René Pollesch wird die Intendanz am Rosa-Luxemburg-Platz übernehmen
In der Sitzung des Kulturausschusses am Montag wies Kultursenator Klaus Lederer (Linke) darauf hin, dass die Untersuchungen mit der Demission Dörrs nicht abgeschlossen seien. Die Themis-Vertrauensstelle habe am 18. Januar die Beschwerde der Frauen, die um Anonymität gebeten hätten, an die Senatskulturverwaltung weitergeleitet. Diese habe daraufhin mit entsprechenden Untersuchungen und Gesprächen begonnen. Lederer widersprach der Darstellung, wonach er bereits 2018 von einer ehemaligen Mitarbeiterin Dörrs über dessen Führungsstil unterrichtet und vorgewarnt worden sei. Ihm seien zwar entsprechende Gerüchte darüber zu Ohren gekommen, sagte Lederer. Für Maßnahmen brauche es aber konkrete Hinweise, die es zum damaligen Zeitpunkt nicht gegeben habe.

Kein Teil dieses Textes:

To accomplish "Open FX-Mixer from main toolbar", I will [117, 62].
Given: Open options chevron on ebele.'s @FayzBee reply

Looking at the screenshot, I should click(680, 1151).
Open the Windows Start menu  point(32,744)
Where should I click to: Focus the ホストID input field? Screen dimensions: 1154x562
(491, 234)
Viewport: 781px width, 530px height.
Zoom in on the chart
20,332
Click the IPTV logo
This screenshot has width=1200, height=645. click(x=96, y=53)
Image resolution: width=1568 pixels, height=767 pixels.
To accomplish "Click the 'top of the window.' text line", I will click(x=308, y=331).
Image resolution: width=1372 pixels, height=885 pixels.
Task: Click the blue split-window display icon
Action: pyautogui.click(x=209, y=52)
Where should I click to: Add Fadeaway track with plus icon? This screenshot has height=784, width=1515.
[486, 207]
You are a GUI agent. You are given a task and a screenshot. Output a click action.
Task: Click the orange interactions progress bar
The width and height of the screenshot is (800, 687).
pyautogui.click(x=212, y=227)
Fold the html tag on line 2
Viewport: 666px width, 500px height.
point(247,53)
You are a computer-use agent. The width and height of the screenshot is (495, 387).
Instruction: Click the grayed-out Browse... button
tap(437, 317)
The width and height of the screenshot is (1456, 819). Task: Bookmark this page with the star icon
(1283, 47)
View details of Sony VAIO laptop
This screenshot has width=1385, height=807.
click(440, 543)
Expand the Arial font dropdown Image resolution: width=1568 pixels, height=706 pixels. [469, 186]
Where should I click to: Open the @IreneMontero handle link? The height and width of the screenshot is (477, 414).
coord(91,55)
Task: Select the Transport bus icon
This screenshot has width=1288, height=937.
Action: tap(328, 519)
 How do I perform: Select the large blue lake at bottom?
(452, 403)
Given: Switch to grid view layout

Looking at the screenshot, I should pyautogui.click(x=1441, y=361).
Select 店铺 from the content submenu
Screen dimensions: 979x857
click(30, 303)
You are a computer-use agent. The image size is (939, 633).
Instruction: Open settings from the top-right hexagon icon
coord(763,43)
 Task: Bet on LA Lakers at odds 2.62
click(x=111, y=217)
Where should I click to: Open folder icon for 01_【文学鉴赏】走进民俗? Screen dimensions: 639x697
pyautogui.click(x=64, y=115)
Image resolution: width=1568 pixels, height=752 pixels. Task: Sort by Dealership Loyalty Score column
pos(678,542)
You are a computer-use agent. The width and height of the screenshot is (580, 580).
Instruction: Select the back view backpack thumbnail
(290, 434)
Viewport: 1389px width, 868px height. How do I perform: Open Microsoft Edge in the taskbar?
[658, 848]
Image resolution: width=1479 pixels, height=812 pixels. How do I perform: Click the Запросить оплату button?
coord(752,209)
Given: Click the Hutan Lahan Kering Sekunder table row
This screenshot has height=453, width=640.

Bereits am Montagvormittag hatten Organisationen aus dem Theaterbereich sowie Dramaturginnen, Autorinnen, Regisseurinnen und Schauspielerinnen mit einer Petition den Rücktritt von Klaus Dörr gefordert. „Wir glauben den betroffenen Frauen und stellen ihre Aussagen nicht in Frage“, schrieben sie.
Im Sommer wird der Dramatiker und Regisseur René Pollesch die Intendanz am Rosa-Luxemburg-Platz übernehmen.